Source Code Analysis of ClickHouse Keeper

By Fan Zhen (Chen Fan), Head of the Open-Source Big Data-OLAP of Alibaba Cloud.

The ClickHouse community introduced ClickHouse Keeper in version 21.8. ClickHouse Keeper is a distributed coordination service fully compatible with the ZooKeeper protocol. This article analyzes the source code of the open-source version of ClickHouse v21.8.10.19-lts.

Background
Architecture Diagram
Analysis of Core Flow Chart
Analysis of Internal Code Flow
Troubleshooting of NuRaft Key Configuration
Summary
References

Background

Note: The following version of code analysis is the open-source version of ClickHouse v21.8.10.19-lts. The class diagram and sequence diagram are not strictly in accordance with UML specifications. Convenience, function names, function parameters, and other information are not strictly in accordance with the original code.

HouseKeeper vs.
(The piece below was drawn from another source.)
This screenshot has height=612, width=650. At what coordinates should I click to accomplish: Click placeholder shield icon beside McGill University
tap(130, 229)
ZooKeeper

The Java development of ZooKeeper experiences the disadvantage of JVM, and its execution efficiency is not as good as C++. Too many Znodes are prone to performance problems, and Full GC is more frequent.
ZooKeeper has complex operations and maintenance and requires the independent deployment of components. Previously, it faced many problems. HouseKeeper supports more deployment modes, such as standalone and integrated modes.
ZooKeeper Transaction Id (ZXID) has the problem of overflow, but HouseKeeper does not.
HouseKeeper improves the read /write performance and supports read/write linear consistency. Please see this link for more information about consistency levels
The HouseKeeper code is unified with ClickHouse and is controllable in a closed loop. It will have strong scalability and work as the basis of the design and develop MetaServer in the future. Mainstream MetaServers are a combination of Raft and RocksDB and can use this codebase for development.

ZooKeeper Client

The ZooKeeper Client does not need to be modified because HouseKeeper is fully compatible with the ZooKeeper protocol.
The ZooKeeper Client is developed by ClickHouse and abandons libZooKeeper. ClickHouse encapsulates from the TCP layer and follows the ZooKeeper protocol.

Architecture Diagram

Among three deployment modes, we recommend the first standalone mode. You can select small-scale servers with SSD disks to maximize the performance of Keeper.
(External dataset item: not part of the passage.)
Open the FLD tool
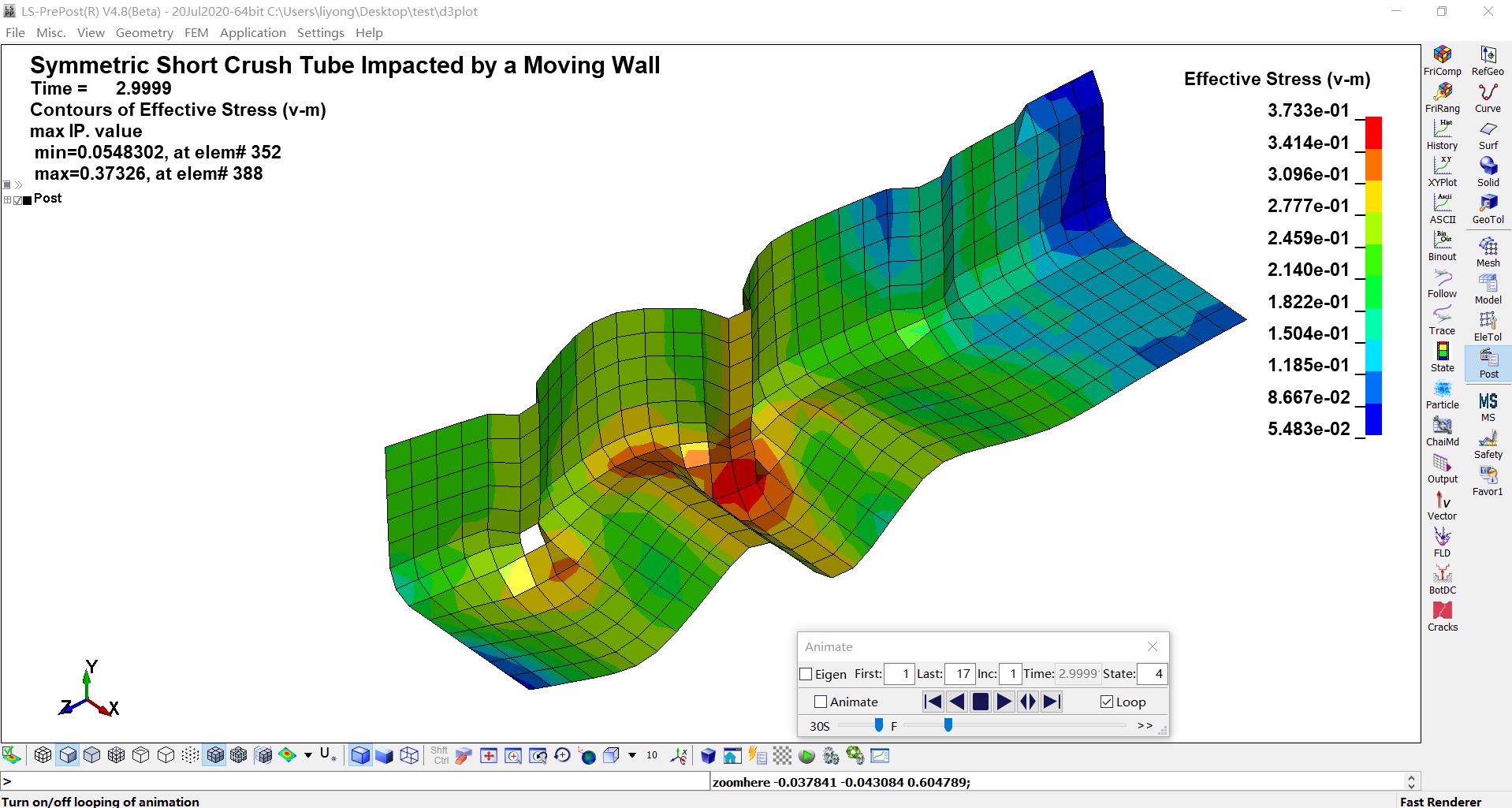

Analysis of Core Flow Chart

Class Diagram Relationships

The main function mainly does two things:

Initialize Poco::Net::TCPServer and define the KeeperTCPHandler to process requests
Instantiate keeper_storage_dispatcher and call KeeperStorageDispatcher->initialize()

This function has the following major features:

Instantiate several threads in the class diagram and related ThreadSafeQueue to ensure data synchronization between different threads.
Instantiate the KeeperServer object that is the core data structure and is the most important part of the entire Raft. KeeperServer consists of state_machine, state_manager, raft_instance, and log_store (indirectly). Those respectively inherit the parent class in the NuRaft library. In general, all Raft-based applications are supposed to implement those classes.
Call KeeperServer::startup() mainly to initialize state_machine and state_manager. During startup, state_machine->init() and state_manager->loadLogStore(...) are called to respectively load snapshots and logs. The function restores from the latest Raft snapshot to the latest submitted latest_log_index and forms a memory data structure. (The most important data structure is the Container data structure, KeeperStorage::SnapshotableHashTable.) Then, the function continues loading each record in the Raft log file to logs, which is the data structure, std::unordered_map. These preceding data structures in bold are the core of the entire HouseKeeper and consume most memory resources, which will be mentioned later.
The main loop of KeeperTCPHandler is to read the socket request, give the request dispatcher->putRequest(req) to requests_queue, read the response via responses.tryPop(res), and use write sockets to return the response to the client. The main loop mainly goes through the following steps:
Check if the entire cluster has a leader, and if so, send Handshake. Note: HouseKeeper uses the auto_forwarding option of NuRaft. Therefore, if the recipient of the request is a non-leader, it will assume the role of a proxy, forward the request to the leader, and all read/write requests will go through the proxy.
Obtain the session_id of the request. The process of obtaining session_id for a new connection is the auto-increment process of keeper_dispatcher->internal_session_id_counter from the server.
keeper_dispatcher->registerSession(session_id,response_callback) to bind the corresponding session_id and the callback function
Assign the request keeper_dispatcher->putRequest(req) to requests_queue
Repeatedly call responses.tryPop(res) to read the response and use write sockets to return the response to the client

Thread Model for Processing Requests

A request processing procedure starts from the TCPHandler thread and goes through different thread calls in the sequence diagram to complete the request processing of the comprehensive procedure
The read request is directly processed by the requests_thread calling state_machine->processReadRequest. In this function, the storage->processRequest(...) interface is called.
The write request is written to log through raft_instance->append_entries(entries), the User API of the NuRaft library. After the consensus is reached, the commit interface is called through the internal thread of the NuRaft library to execute the storage->processRequest(...) interface.
The following figure shows the process of normal log replication of the NuRaft library:

The NuRaft library internally maintains two core threads (or thread pools):

raft_server::append_entries_in_bg: The leader is responsible for checking whether new entries exist in the log_store and conduct replication for the follower.
raft_server::commit_in_bg: All roles (role, follower) check whether their own state machines, sm_commit_index, lag behind the leader_commit_index of the leader, and if so, run apply_entries on the state machine.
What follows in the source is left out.